BEGIN Dataset entries

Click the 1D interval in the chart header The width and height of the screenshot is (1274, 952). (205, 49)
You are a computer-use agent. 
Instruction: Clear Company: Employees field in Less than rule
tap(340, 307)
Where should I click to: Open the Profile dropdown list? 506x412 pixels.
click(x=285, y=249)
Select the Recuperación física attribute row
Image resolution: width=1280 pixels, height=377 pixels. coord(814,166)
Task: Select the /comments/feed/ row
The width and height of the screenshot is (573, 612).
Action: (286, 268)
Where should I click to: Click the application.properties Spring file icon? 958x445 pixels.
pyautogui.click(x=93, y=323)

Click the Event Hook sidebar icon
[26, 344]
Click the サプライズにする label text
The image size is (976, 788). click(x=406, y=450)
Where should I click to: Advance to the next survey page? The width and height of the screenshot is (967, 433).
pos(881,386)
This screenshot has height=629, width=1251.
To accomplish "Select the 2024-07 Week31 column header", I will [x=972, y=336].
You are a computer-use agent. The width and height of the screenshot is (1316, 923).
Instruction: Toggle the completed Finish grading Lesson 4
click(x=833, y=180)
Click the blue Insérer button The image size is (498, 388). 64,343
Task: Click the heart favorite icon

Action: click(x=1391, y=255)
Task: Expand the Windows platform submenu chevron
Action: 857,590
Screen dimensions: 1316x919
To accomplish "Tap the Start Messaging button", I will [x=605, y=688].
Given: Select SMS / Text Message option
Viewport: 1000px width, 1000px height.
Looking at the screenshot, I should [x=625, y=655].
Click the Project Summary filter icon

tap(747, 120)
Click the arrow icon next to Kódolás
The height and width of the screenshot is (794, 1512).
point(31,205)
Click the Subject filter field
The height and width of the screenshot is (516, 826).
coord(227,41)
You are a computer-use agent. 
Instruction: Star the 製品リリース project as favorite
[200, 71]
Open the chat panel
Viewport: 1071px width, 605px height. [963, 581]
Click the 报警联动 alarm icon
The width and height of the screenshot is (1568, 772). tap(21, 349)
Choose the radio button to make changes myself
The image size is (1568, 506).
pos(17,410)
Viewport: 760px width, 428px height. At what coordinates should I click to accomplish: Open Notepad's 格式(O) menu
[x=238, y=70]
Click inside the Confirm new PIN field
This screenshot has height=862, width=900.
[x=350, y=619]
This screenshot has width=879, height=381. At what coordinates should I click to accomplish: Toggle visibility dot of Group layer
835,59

END Dataset entries

> _What is expected_:
Please give an exact copy of the lines above, beginning with the line containing "Click the Project Summary filter icon" and running through the line containing "Choose the radio", and of no other lines.

> _Your response_:
Click the Project Summary filter icon

tap(747, 120)
Click the arrow icon next to Kódolás
The height and width of the screenshot is (794, 1512).
point(31,205)
Click the Subject filter field
The height and width of the screenshot is (516, 826).
coord(227,41)
You are a computer-use agent. 
Instruction: Star the 製品リリース project as favorite
[200, 71]
Open the chat panel
Viewport: 1071px width, 605px height. [963, 581]
Click the 报警联动 alarm icon
The width and height of the screenshot is (1568, 772). tap(21, 349)
Choose the radio button to make changes myself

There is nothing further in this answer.